[ACTIVITÉ A]:
Modifiez l'extrait sur le film de Polanski de « Finalement, la seule » jusqu'à « qu’une proposition cinéphilique. » inclus, en remplaçant « The Palace » par « Le Palace ».
[ACTIVITÉ B]:
Dans l'extrait sur le film de Polanski, quel journal qualifie The Palace d'« infecte purge » ?
━━ EXTRAIT PRÉSENTÉ ━━
Quant au critique du Guardian, il n’a trouvé que l’alcool comme solution pour sortir vivant de la projection :
« Vous aurez peut-être besoin d’un bon verre pour survivre à l’intégralité du nouveau film de Roman Polanski ; vous en aurez peut-être même besoin de plusieurs – peu importe ce qui atténue la douleur. »
Même son de cloche en France où Télérama décrit un « un film indigeste et laid », tout comme Libération qui considère The Palace comme une « infecte purge » :
« Deux hypothèses se dégagent au sortir de cette infecte purge : soit le cinéaste ricane bien depuis son lugubre chalet de Gstaad, d’avoir réussi, littéralement, à infiltrer une merde à Venise (le film est obsédé par les excréments du chihuahua de Fanny Ardant) ; soit Polanski, au bord de la sénilité, régurgite les rebuts depuis longtemps contenus dans son cinéma (cruauté facile, gags de petit vicelard) sous une forme totalement grotesque. »
Porté par Mickey Rourke et Fanny Ardant, qui est aussi l’une des plus ferventes défenseuses de Polanski, le film ne compte aucune star actuelle au casting, comme le remarque TheWrap :
« La situation instable du réalisateur semble directement impacter le casting qu’il a composé pour cette comédie noire sans humour, ainsi que la construction de cette rigide grotesquerie qui donne au film l’impression d’être un doigt d’honneur géant au monde entier. »
Finalement, la seule chose drôle dans The Palace, ce ne sont pas ses blagues mais la déclaration du producteur italien du film, qui a déclaré à propos de la France qui, pour l’heure, ne distribue pas le film : « Ce serait dommage pour la France, un casting international, avec Fanny Ardant, la plus importante actrice française, dans un film fantastique fait par le plus important réalisateur français… »
Polanski à la Mostra est un parti pris exclusivement politique
En sélectionnant The Palace, La Mostra de Venise a montré que la sélection des films projetés relevait parfois plus du parti pris politique et idéologique qu’artistique. La présence d’un film de Polanski au Lido est une insulte aux féministes et aux victimes de violences sexuelles plutôt qu’une proposition cinéphilique.
━━━
━━ INFORMATIONS AFFICHÉES ━━
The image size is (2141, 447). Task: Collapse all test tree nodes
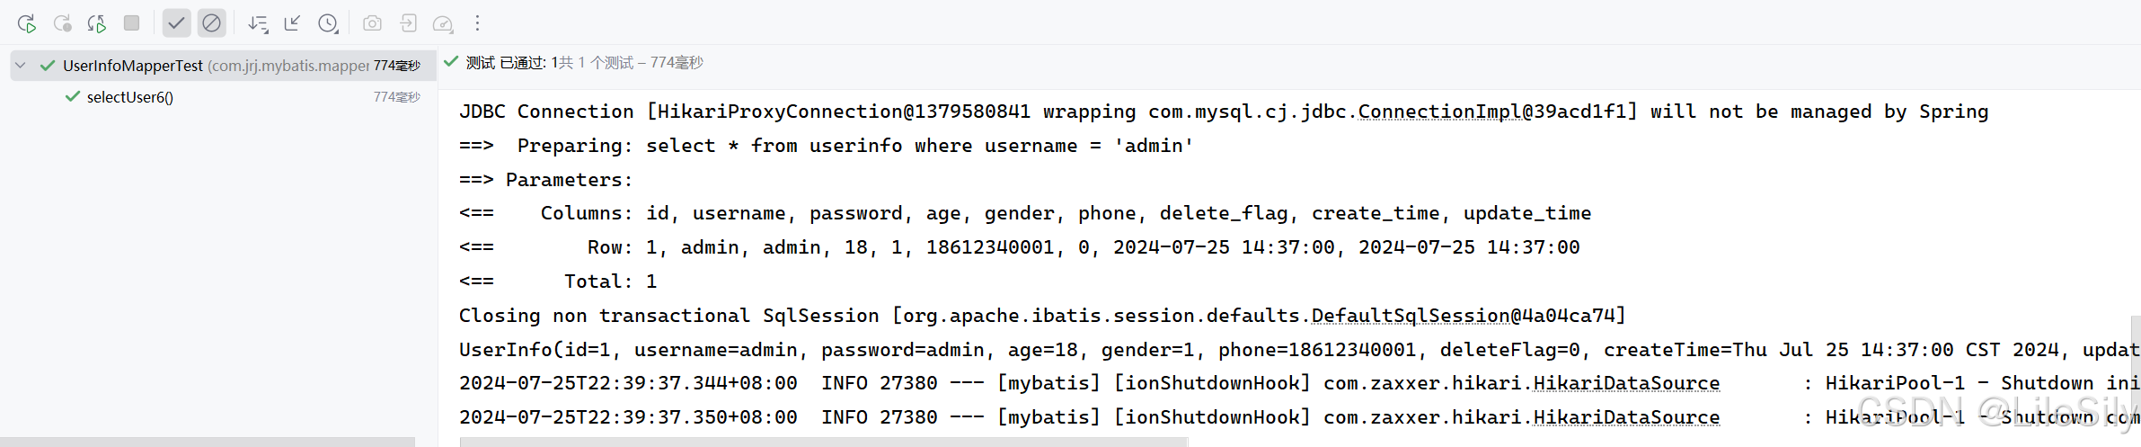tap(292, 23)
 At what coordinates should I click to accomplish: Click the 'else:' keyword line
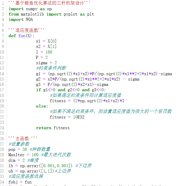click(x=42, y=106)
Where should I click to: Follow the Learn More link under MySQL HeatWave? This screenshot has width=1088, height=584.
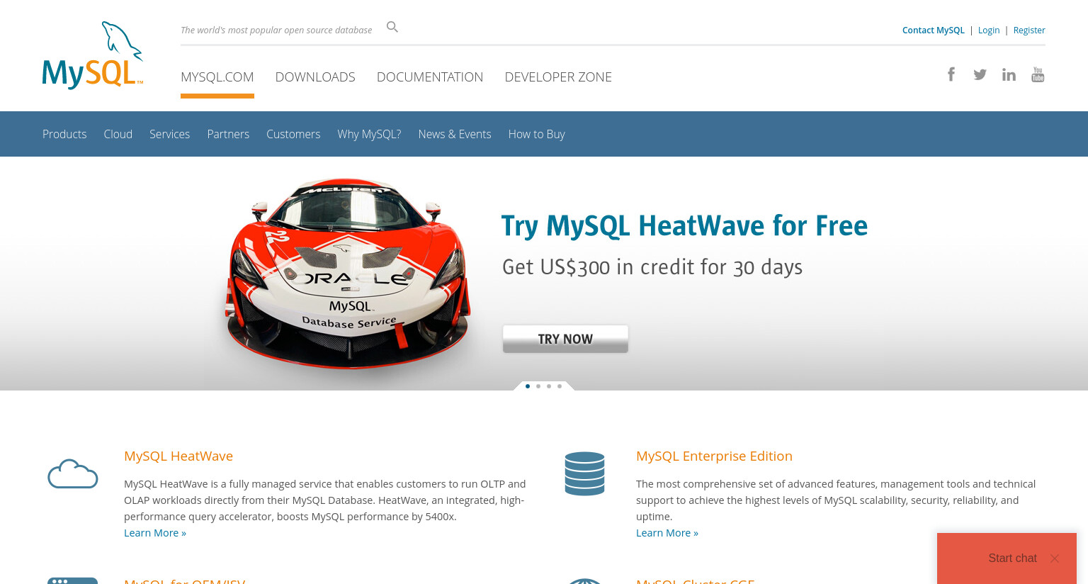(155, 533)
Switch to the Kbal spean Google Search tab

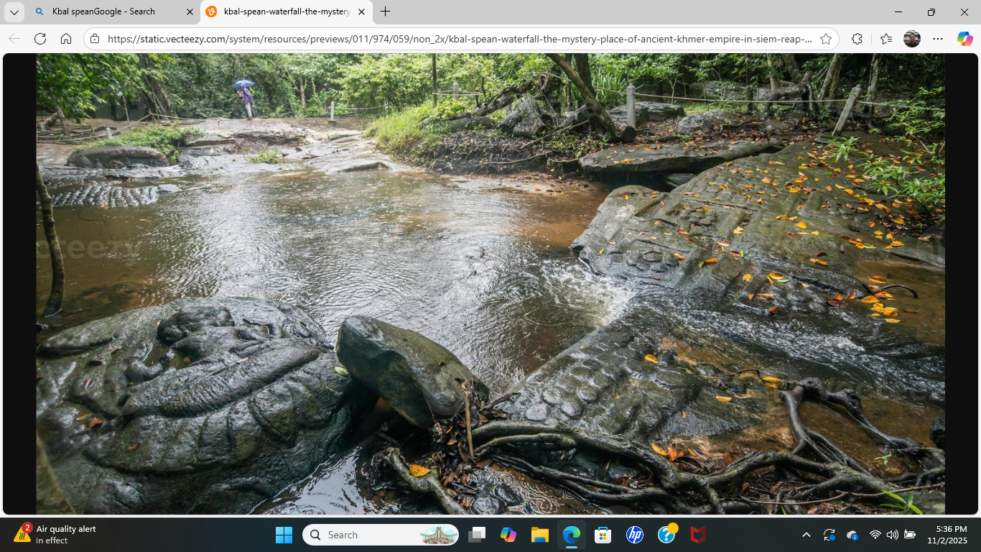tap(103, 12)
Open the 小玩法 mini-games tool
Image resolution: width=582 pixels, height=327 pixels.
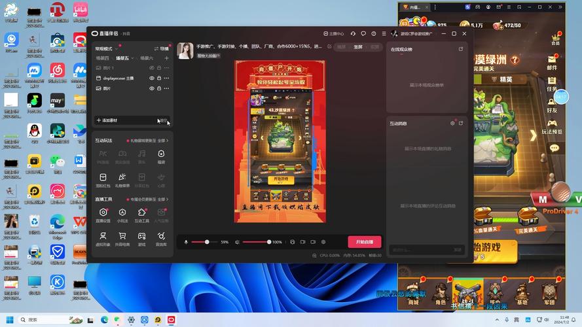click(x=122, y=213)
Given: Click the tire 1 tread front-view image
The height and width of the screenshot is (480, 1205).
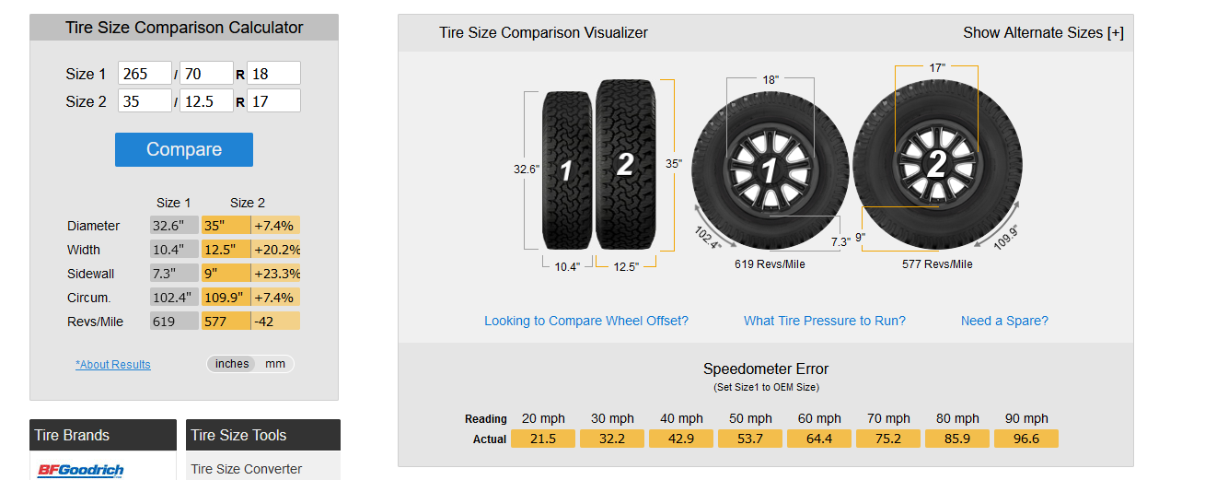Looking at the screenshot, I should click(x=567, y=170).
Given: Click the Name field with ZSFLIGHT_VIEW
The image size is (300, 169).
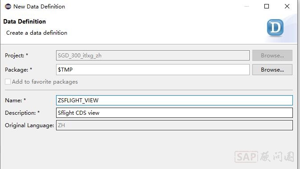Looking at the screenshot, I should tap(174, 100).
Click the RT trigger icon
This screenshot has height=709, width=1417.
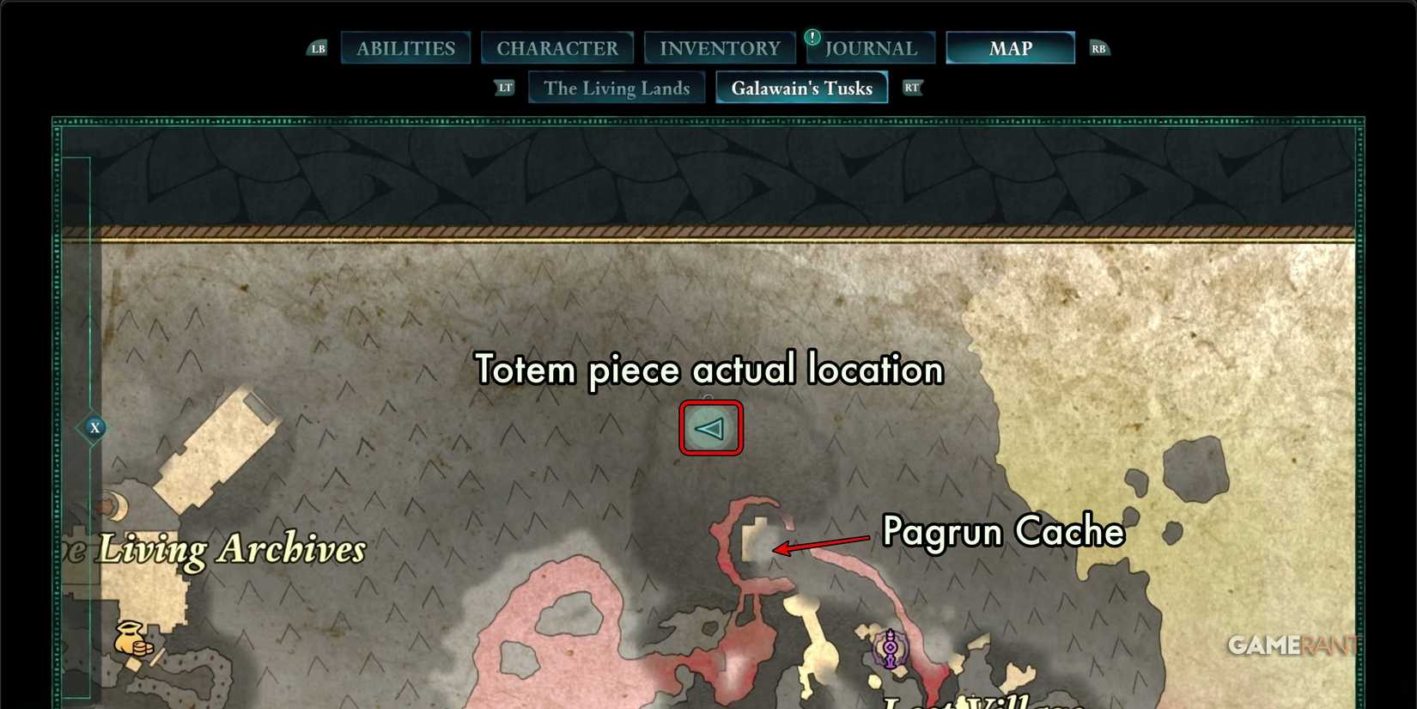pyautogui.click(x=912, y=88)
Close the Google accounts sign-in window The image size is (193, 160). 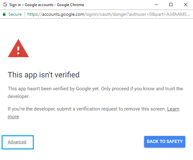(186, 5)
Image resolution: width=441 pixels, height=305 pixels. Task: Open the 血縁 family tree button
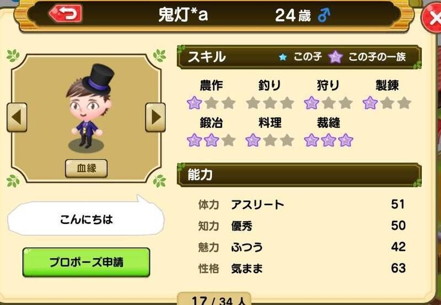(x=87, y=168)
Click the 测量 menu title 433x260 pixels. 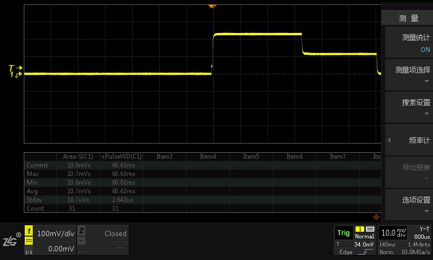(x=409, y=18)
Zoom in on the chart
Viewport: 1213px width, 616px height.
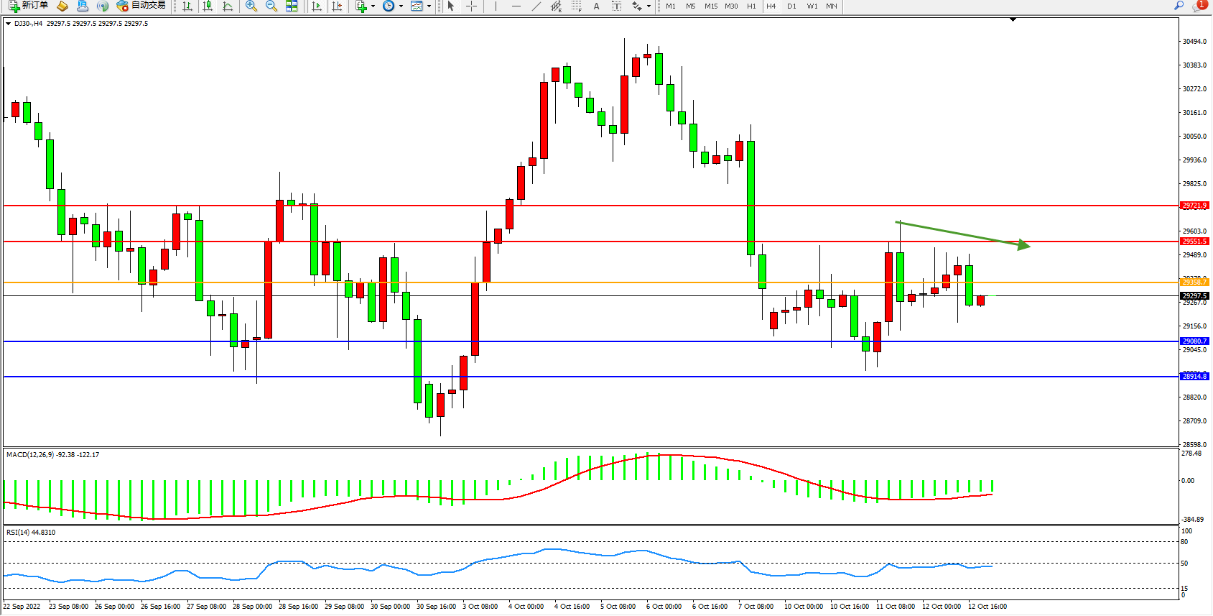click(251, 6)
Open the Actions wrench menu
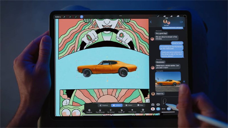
━━━
[ZONE DE RÉPONSE A]:
Finalement, la seule chose drôle dans Le Palace, ce ne sont pas ses blagues mais la déclaration du producteur italien du film, qui a déclaré à propos de la France qui, pour l’heure, ne distribue pas le film : « Ce serait dommage pour la France, un casting international, avec Fanny Ardant, la plus importante actrice française, dans un film fantastique fait par le plus important réalisateur français… »
Polanski à la Mostra est un parti pris exclusivement politique
En sélectionnant Le Palace, La Mostra de Venise a montré que la sélection des films projetés relevait parfois plus du parti pris politique et idéologique qu’artistique. La présence d’un film de Polanski au Lido est une insulte aux féministes et aux victimes de violences sexuelles plutôt qu’une proposition cinéphilique.

[ZONE DE RÉPONSE B]:
Libération.